══ INFORMATION

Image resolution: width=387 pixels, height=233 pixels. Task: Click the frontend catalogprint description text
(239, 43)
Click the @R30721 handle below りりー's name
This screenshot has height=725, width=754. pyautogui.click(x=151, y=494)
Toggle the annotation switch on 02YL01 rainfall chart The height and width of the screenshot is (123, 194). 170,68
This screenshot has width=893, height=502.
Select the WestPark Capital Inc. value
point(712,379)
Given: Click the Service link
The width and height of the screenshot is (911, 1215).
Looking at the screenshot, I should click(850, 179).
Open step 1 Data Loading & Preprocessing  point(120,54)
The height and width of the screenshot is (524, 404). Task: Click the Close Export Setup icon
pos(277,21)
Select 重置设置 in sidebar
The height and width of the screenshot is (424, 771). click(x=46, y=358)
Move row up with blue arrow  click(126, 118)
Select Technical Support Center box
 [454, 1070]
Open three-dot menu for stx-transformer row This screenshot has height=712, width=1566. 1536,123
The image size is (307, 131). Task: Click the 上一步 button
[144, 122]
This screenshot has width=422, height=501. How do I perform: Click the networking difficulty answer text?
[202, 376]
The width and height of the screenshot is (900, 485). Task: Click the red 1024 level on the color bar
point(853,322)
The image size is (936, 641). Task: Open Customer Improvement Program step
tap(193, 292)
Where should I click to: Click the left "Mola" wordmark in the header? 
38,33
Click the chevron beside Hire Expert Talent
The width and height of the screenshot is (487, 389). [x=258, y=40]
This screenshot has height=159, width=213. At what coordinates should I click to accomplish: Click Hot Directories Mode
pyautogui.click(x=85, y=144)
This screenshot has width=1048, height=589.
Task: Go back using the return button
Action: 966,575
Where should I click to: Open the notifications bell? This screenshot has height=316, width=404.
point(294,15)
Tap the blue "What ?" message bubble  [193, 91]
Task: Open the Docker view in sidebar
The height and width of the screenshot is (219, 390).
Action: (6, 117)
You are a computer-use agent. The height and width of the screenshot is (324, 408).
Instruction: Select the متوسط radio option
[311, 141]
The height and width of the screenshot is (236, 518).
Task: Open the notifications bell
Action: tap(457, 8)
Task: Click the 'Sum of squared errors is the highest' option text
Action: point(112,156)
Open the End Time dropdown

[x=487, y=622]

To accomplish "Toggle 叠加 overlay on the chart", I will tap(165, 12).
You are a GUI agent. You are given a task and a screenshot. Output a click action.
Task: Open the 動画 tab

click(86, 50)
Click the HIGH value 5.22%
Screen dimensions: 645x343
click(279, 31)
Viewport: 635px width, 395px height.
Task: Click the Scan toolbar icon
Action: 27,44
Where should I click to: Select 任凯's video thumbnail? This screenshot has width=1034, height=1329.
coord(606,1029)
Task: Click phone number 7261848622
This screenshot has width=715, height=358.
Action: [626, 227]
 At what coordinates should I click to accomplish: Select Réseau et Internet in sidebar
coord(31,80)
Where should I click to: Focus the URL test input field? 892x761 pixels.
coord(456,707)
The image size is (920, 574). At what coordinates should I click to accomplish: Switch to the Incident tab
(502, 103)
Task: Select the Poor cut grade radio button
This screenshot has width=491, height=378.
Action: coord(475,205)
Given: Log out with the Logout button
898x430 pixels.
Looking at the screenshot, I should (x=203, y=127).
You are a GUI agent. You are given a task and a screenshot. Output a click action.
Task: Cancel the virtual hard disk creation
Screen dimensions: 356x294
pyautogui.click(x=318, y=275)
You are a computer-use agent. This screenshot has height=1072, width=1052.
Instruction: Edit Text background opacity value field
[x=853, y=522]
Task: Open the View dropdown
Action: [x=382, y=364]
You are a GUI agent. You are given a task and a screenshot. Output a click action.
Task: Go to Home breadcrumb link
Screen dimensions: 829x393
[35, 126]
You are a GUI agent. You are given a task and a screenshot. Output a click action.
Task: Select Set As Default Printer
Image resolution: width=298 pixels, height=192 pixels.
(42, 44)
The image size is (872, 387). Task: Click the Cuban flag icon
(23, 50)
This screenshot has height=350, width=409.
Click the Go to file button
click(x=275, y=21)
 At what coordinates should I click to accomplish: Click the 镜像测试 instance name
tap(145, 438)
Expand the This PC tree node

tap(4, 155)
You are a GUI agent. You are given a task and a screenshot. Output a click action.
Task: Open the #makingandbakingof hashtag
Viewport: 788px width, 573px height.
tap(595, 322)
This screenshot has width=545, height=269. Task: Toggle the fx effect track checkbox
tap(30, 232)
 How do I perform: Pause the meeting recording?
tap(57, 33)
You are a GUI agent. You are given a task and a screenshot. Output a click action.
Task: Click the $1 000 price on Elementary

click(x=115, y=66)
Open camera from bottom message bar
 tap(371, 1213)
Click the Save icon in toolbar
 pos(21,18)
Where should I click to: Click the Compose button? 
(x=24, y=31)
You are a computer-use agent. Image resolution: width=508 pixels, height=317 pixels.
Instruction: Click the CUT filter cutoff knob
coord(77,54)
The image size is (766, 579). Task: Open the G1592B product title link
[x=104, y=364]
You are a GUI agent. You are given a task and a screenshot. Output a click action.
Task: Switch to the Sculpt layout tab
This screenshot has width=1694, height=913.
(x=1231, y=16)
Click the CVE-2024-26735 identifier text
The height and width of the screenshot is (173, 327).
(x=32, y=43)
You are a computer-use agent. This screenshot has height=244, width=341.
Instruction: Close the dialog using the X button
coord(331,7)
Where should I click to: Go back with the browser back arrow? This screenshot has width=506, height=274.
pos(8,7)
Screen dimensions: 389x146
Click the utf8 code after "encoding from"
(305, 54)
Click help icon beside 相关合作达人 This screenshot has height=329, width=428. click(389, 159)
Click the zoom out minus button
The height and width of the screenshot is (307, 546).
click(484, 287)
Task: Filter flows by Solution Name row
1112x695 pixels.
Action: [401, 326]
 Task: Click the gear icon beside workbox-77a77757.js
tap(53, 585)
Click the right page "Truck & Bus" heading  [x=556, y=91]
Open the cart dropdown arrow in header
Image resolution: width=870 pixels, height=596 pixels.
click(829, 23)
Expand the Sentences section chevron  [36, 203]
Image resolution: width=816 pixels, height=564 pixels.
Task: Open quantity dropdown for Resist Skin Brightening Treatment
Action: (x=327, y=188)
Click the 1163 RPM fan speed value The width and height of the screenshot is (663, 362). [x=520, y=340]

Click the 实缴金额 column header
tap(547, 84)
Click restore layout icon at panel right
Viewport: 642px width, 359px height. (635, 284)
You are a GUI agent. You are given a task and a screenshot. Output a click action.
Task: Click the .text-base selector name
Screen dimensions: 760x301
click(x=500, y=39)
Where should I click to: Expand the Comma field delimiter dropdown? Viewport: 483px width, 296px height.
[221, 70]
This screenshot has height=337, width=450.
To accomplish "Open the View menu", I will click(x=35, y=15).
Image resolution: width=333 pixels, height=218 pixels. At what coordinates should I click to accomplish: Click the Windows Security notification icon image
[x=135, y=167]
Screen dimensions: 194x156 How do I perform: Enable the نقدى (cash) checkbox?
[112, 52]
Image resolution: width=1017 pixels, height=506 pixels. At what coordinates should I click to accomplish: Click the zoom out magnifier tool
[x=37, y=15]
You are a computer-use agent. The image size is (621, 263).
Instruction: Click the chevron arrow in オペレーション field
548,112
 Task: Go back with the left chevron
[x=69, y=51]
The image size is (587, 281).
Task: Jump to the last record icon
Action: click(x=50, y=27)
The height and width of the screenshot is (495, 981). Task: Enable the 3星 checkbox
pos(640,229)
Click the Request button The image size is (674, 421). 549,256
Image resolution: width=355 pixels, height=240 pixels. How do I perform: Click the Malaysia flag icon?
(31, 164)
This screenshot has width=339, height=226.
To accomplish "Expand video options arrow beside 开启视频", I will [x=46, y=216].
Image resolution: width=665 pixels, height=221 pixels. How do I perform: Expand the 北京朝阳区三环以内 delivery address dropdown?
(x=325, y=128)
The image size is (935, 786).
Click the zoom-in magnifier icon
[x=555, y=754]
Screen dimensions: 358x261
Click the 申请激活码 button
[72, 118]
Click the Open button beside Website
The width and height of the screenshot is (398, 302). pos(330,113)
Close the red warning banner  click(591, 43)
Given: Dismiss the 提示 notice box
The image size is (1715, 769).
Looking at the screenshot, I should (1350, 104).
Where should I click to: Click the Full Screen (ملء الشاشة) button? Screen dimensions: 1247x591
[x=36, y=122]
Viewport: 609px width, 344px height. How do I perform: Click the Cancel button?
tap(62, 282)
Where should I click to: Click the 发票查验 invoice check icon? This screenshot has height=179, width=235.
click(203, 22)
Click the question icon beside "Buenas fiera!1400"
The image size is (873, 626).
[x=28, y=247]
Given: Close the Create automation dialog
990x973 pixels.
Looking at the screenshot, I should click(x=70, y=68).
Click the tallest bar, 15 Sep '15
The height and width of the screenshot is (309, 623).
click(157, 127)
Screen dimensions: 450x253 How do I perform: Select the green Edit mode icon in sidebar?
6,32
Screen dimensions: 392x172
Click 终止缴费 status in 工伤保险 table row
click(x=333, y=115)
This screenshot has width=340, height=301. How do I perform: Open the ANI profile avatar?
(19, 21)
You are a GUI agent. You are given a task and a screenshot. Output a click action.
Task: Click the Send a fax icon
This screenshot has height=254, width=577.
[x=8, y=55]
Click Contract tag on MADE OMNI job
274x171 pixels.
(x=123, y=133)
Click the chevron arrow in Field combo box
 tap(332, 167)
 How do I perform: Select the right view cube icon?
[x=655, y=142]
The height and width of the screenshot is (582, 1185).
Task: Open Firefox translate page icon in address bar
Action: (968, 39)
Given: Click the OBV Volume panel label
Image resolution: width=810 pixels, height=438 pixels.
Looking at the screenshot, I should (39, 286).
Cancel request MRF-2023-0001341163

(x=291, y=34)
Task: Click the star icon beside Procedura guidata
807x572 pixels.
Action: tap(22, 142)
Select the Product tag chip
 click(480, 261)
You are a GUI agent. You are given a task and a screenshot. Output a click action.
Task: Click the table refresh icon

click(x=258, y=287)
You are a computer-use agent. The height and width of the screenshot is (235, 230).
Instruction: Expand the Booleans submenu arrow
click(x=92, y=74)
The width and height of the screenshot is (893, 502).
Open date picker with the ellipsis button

════

*EXERCISE INSTRUCTIONS*.
Would you show each line of the listing above that has the string "will"?

*RESPONSE BELOW*.
To accomplish "Toggle 叠加 overlay on the chart", I will tap(165, 12).
To accomplish "Open the View menu", I will click(x=35, y=15).
To accomplish "Expand video options arrow beside 开启视频", I will [x=46, y=216].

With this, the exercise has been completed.